Reproduce the listing below with "Instruction" swapped for "Command" throughout, changing nothing else, and omit the pictures from your output.

+ + + + + + +

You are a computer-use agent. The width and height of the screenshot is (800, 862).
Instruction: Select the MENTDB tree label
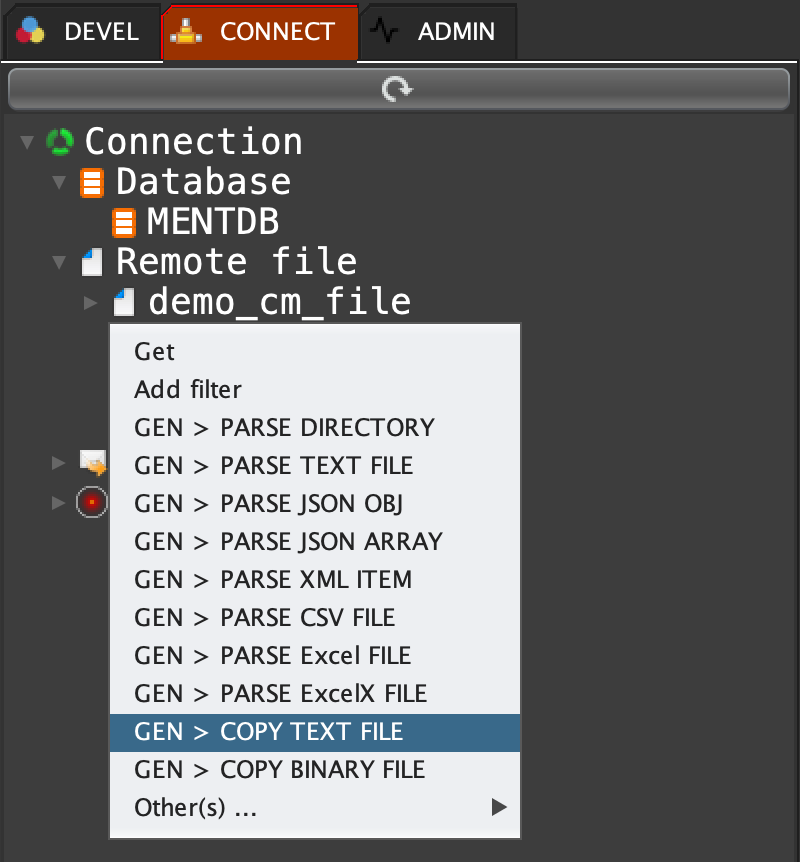(212, 222)
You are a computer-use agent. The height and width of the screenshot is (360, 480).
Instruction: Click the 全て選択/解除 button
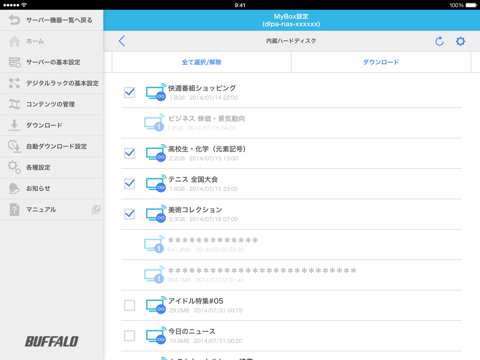[202, 62]
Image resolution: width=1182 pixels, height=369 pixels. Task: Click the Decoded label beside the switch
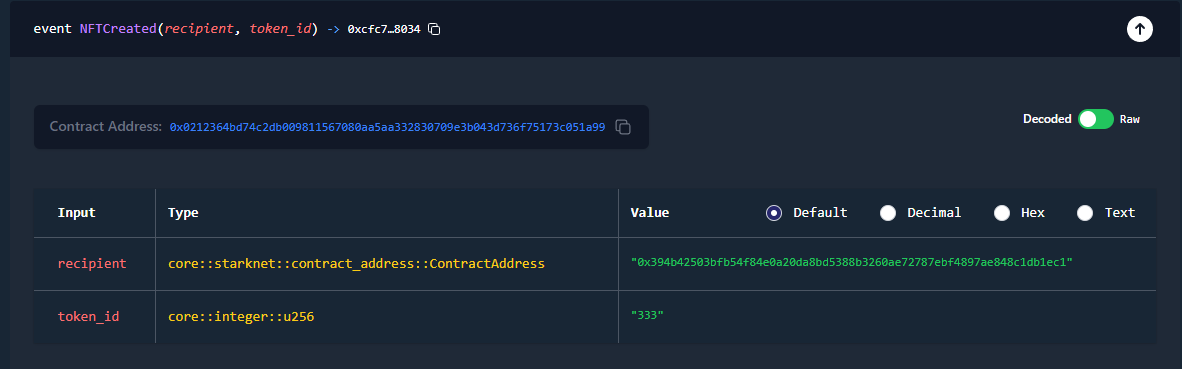click(x=1047, y=119)
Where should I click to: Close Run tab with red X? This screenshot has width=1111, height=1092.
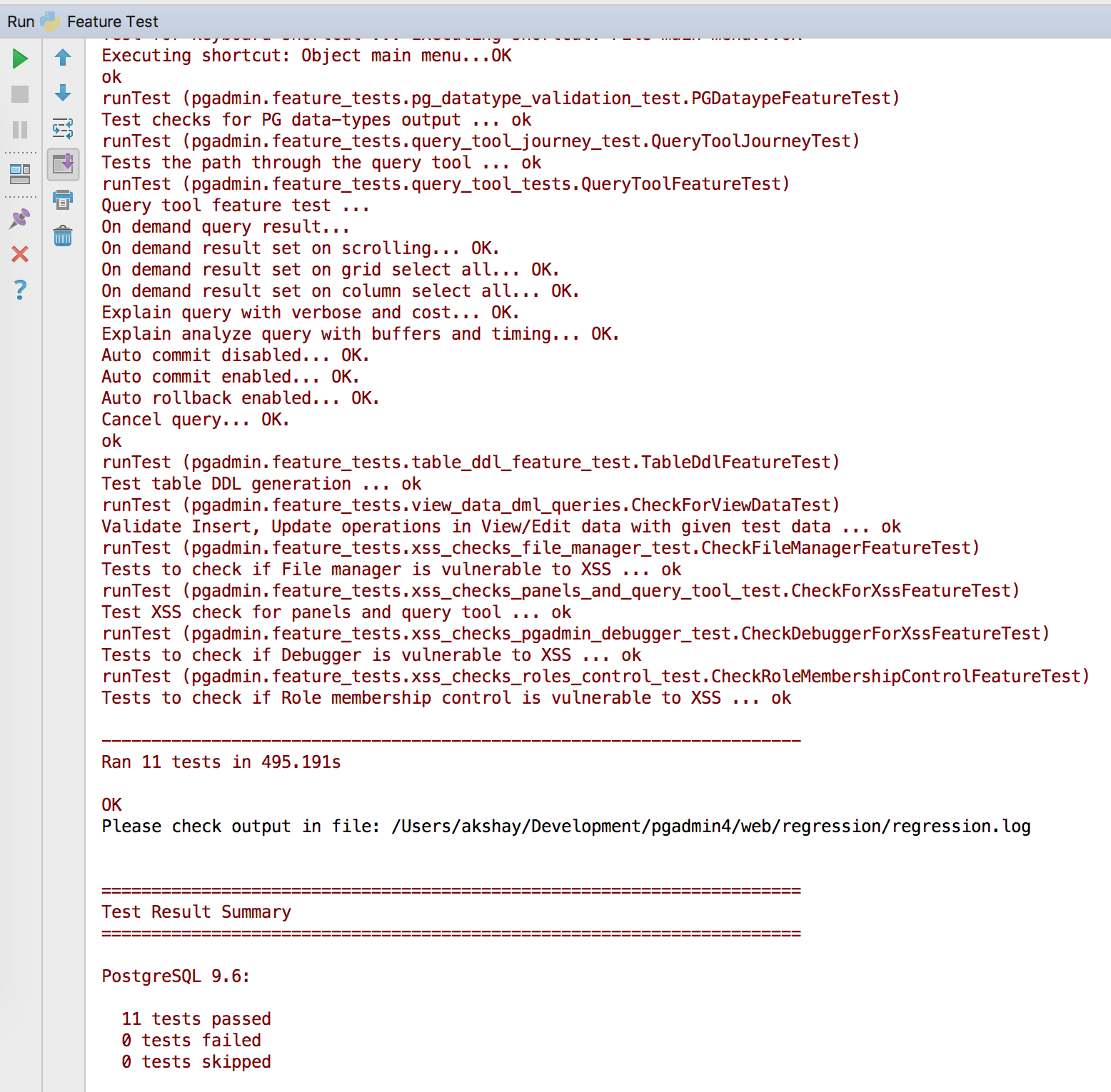click(20, 254)
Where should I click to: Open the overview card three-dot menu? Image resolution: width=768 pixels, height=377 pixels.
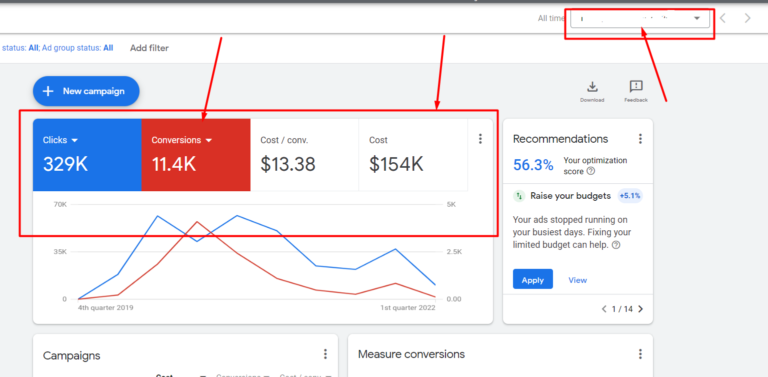tap(480, 139)
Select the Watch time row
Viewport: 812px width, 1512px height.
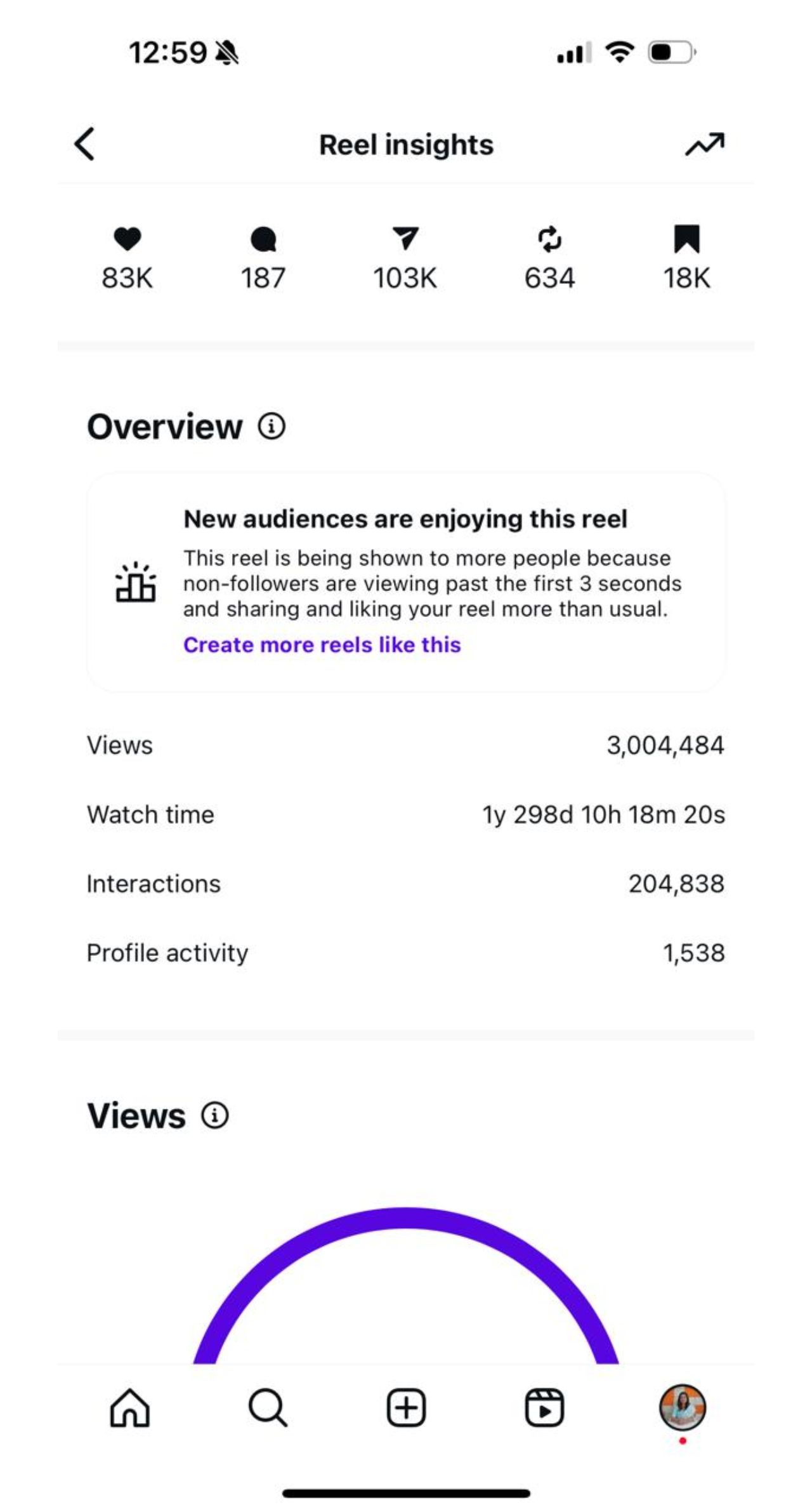[x=406, y=814]
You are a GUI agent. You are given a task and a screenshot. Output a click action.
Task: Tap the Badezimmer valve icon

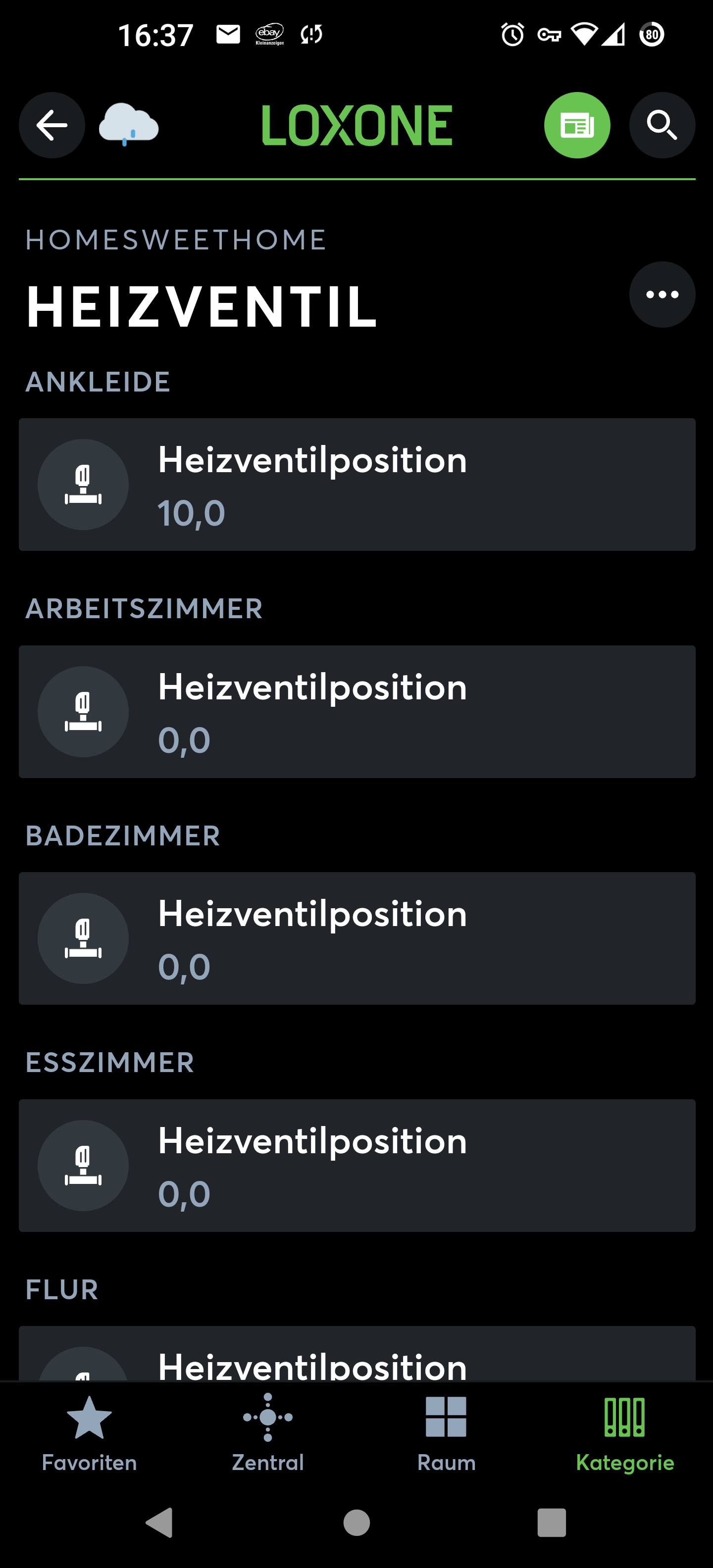click(x=83, y=938)
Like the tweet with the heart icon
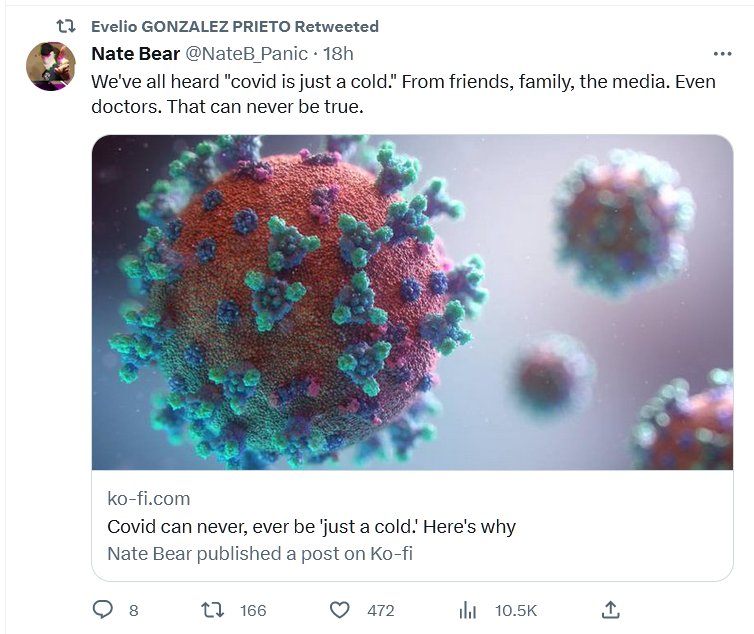 coord(341,609)
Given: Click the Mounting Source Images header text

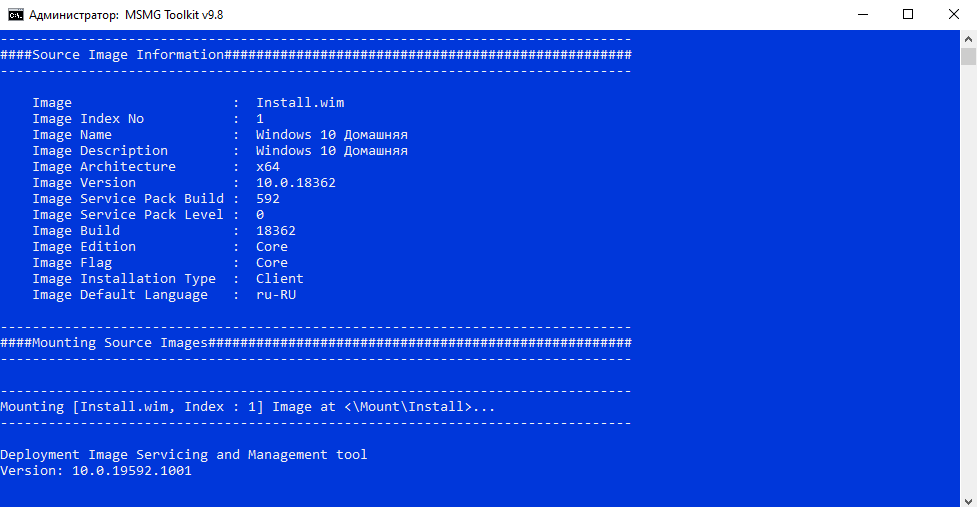Looking at the screenshot, I should pyautogui.click(x=120, y=343).
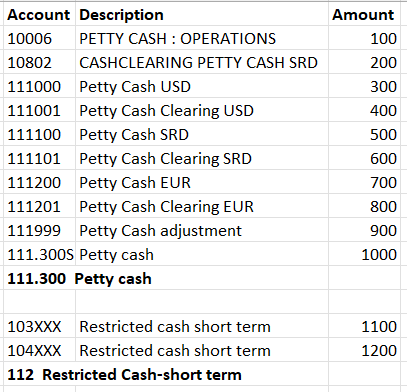The width and height of the screenshot is (407, 392).
Task: Select amount 800 for Clearing EUR
Action: (x=364, y=206)
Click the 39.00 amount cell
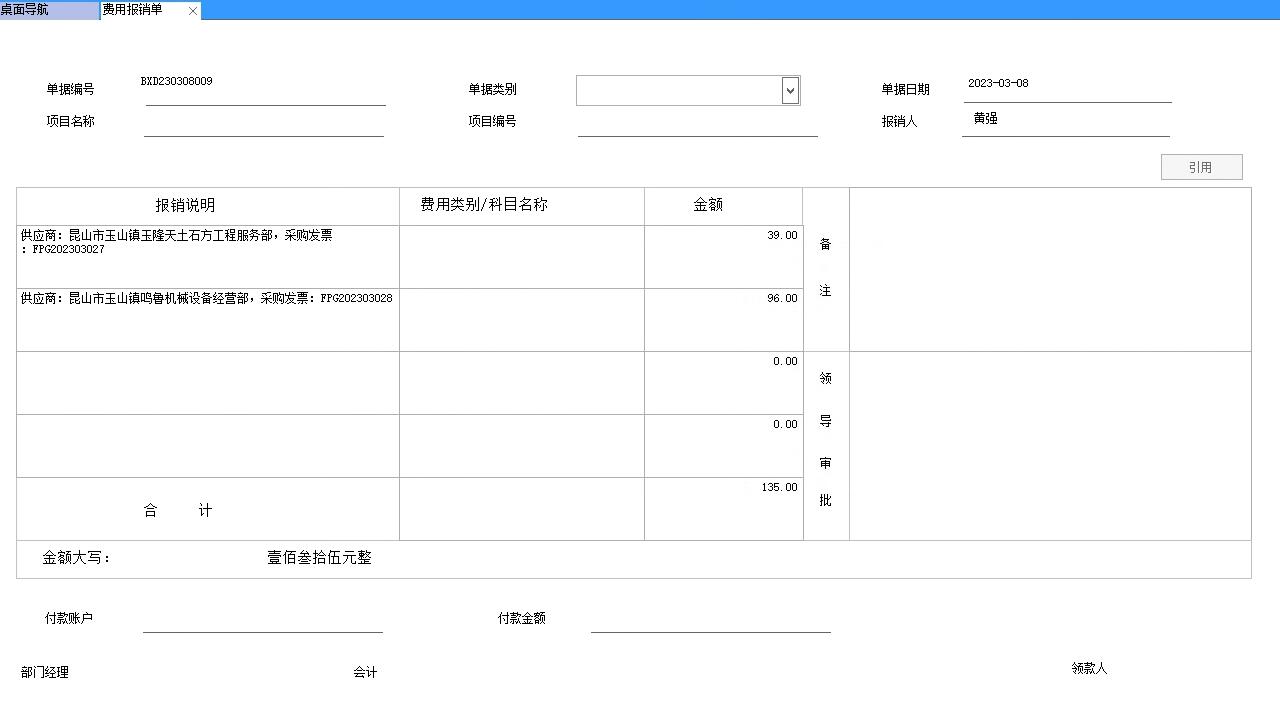Screen dimensions: 1280x717 (x=723, y=256)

+ + + + + + +

● Complete output
You are a computer-use agent. The width and height of the screenshot is (800, 862).
Command: Select the MENTDB tree label
(212, 222)
You are a computer-use agent. The height and width of the screenshot is (360, 480).
Command: Click the 全て選択/解除 button
[202, 62]
Image resolution: width=1182 pixels, height=369 pixels. Task: Click the Decoded label beside the switch
click(x=1047, y=119)
Where should I click to: Close Run tab with red X? This screenshot has width=1111, height=1092.
click(20, 254)
Where should I click to: Open the overview card three-dot menu? Image resolution: width=768 pixels, height=377 pixels.
tap(480, 139)
Select the Watch time row
Viewport: 812px width, 1512px height.
[x=406, y=814]
You are a GUI agent. You are given a task and a screenshot. Output a click action.
Task: Tap the Badezimmer valve icon

click(x=83, y=938)
Like the tweet with the heart icon
 coord(341,609)
Given: Click the Mounting Source Images header text

Looking at the screenshot, I should pyautogui.click(x=120, y=343).
The width and height of the screenshot is (407, 392).
Task: Select amount 800 for Clearing EUR
Action: (x=364, y=206)
Click the 39.00 amount cell
Screen dimensions: 1280x717 (x=723, y=256)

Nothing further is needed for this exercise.